IoT is understood to be a network of physical devices connected by sensors and software via the Internet to exchange data. The wide range of possible applications covers almost every industry, from networked production and energy supply to networked buildings and cities, networked agriculture and healthcare.
The Internet of Things drives the economy
The Internet of Things, is undoubtedly the hottest hype in the IT world right now. Many managers are promising themselves new business opportunities from comprehensive networking. It is difficult to reach consensus when it comes to the factual content of the celebrated Internet of Things (IoT for short) icon. “The ‘Internet of Things’ is one of those nebulous terms introduced by the IT industry where people can’t appreciate what it actually means,” complained Luke Walling, vice president of sales and operations at AVG Technologies, for example, in the introduction to an IoT study conducted by the security specialist in North America in early 2014.
How has the Internet of Things affected business?
One early sign of the emergence of an economy of things is the rollout of smart technologies. Smart home devices and applications, in particular, are trending. According to a GfK study, 72 percent of German consumers are convinced of the benefits of a smart home, and 26 percent own at least one product that makes their home smarter. Smart TV devices are already widespread: In May 2016, more than 16 million German households had at least one TV of this type. Of the TV sets sold in 2016, more than 60 percent were Internet-enabled.
The growth of the sharing economy is another sign of the IoT’s impact on the economy. In Germany, lending and sharing models have long been commonplace and are becoming increasingly popular. Without networked technologies, they would be unthinkable. Examples include the car-sharing services offered by various car manufacturers, the rental bike services offered by Deutsche Bahn, and Kleiderkreisel. A study by PricewaterhouseCoopers confirms the trend. According to the study, around 46 percent of Germans have used at least one sharing economy service in the past two years, and 64 percent of respondents would like to do so in the next two years.

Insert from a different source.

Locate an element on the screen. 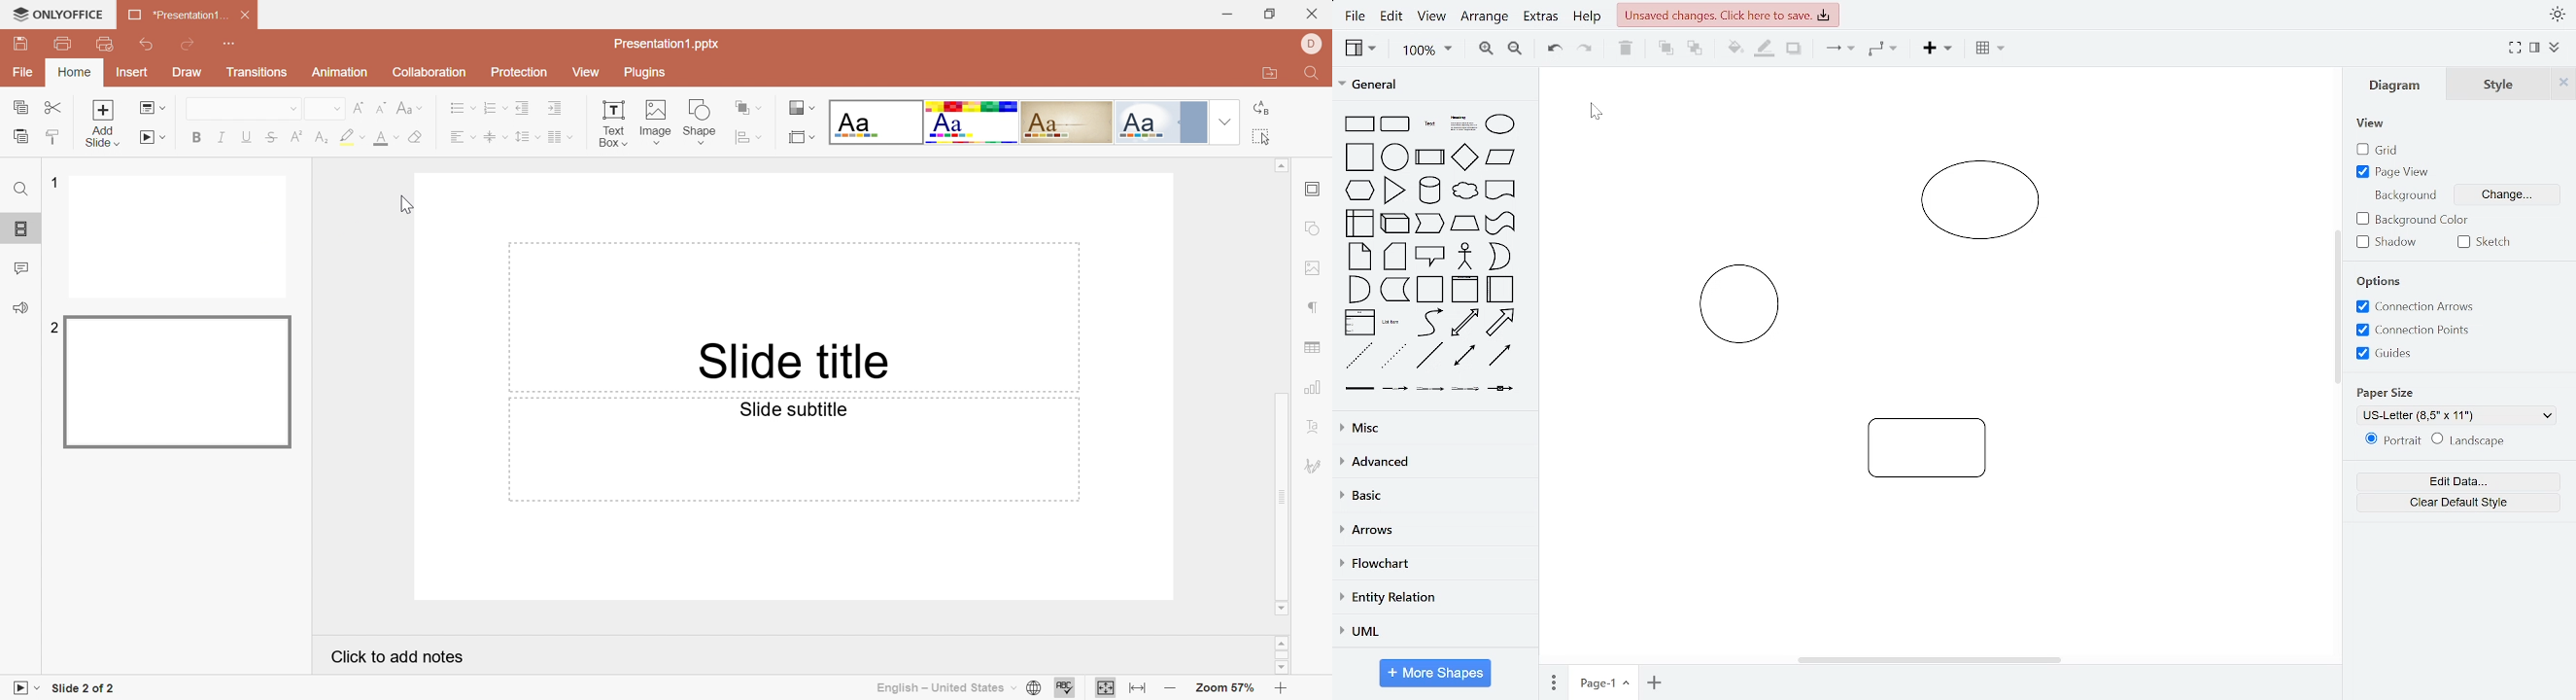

Telecommunications giant Cisco, for example, explains the term this way: “Internet of Things is when the Internet and (other) networks extend into areas such as factory floors, energy grids, healthcare facilities and transportation routes.” This depiction is by no means wrong, though it is also not very concrete. The Internet of Things is not about objects such as refrigerators or coffee machines moving onto the Internet we are familiar with. The point is rather that things communicate with each other, network themselves, form their own “network of things.” It is of secondary importance whether this communication and networking takes place via the Internet, 3G or 4G networks, or directly from thing to thing. For consumers, the currently visible tip of the IoT iceberg consists primarily of fitness wristbands, data glasses, home automation appliances and car navigation systems connected to the Internet.
The fourth industrial revolution coming with the Internet of Things
From a company’s point of view, the interaction of communicating things is much more extensive and complex. New challenges and opportunities are opening up at all levels – from the automation and flexibilization of production, through maintenance and logistics, to the analysis of customer data.
It is therefore encouraging that IDC’s study “Internet of Things in Germany 2015” came to a very positive conclusion regarding the level of information of German managers. According to the study, 45 percent of the IT decision-makers surveyed expressed confidence and stated that they considered themselves to be “very familiar” with the concept of IoT. Their interest is no coincidence; according to a recent SME study by AVG, more than half of the companies expect positive business developments from IoT, and a quarter even expect to earn more from this trend than from any other current development in the IT sector.